Task - Beneath this task are the entries; from the line with "This screenshot has width=371, height=372." through the last one, transcribe every line exactly and nothing else, skipping pictures.
________________________
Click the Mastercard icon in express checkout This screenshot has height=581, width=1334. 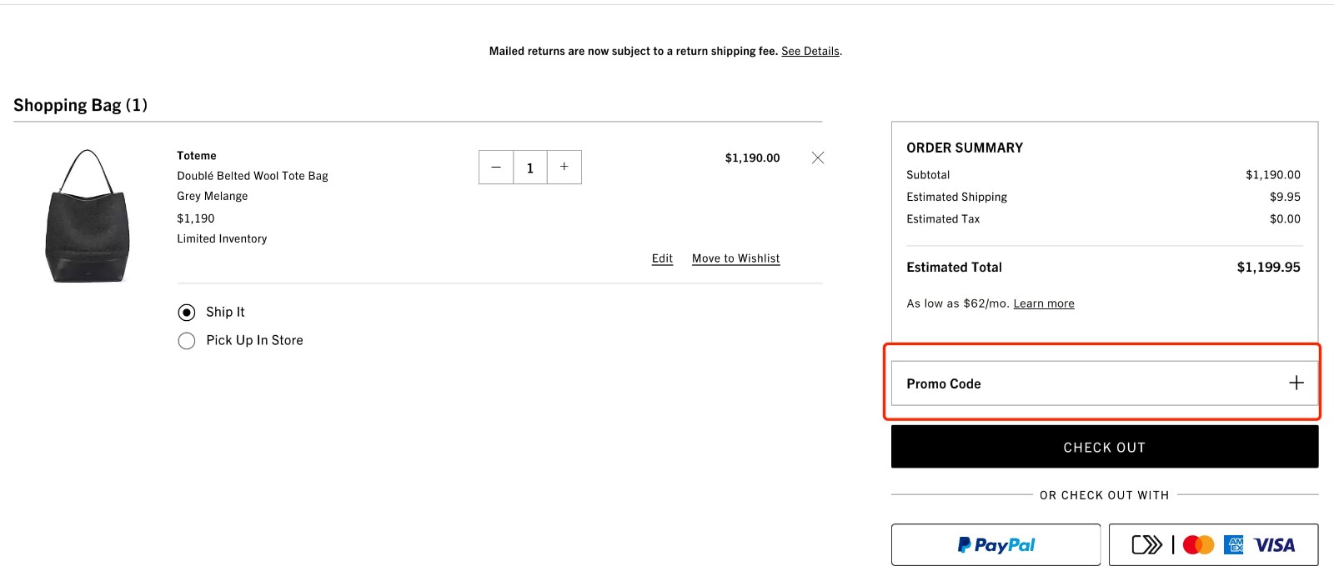1198,544
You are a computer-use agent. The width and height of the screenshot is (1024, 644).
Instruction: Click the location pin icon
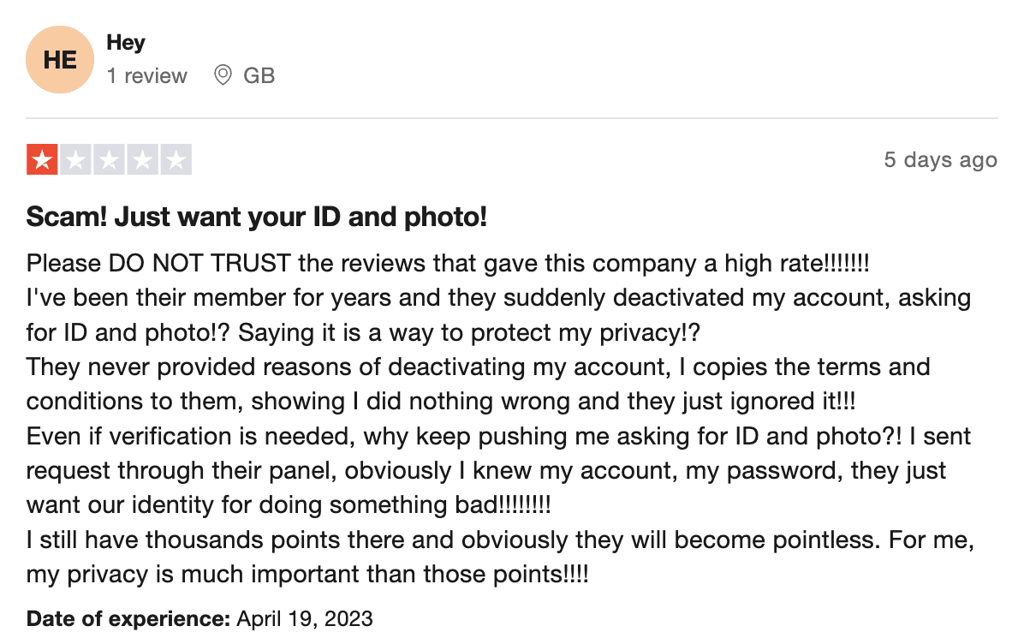[223, 75]
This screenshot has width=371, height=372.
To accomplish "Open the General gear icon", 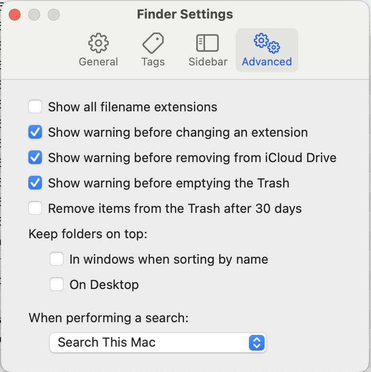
________________________
Result below -
This screenshot has width=371, height=372.
To accomplish "Open the General gear icon", 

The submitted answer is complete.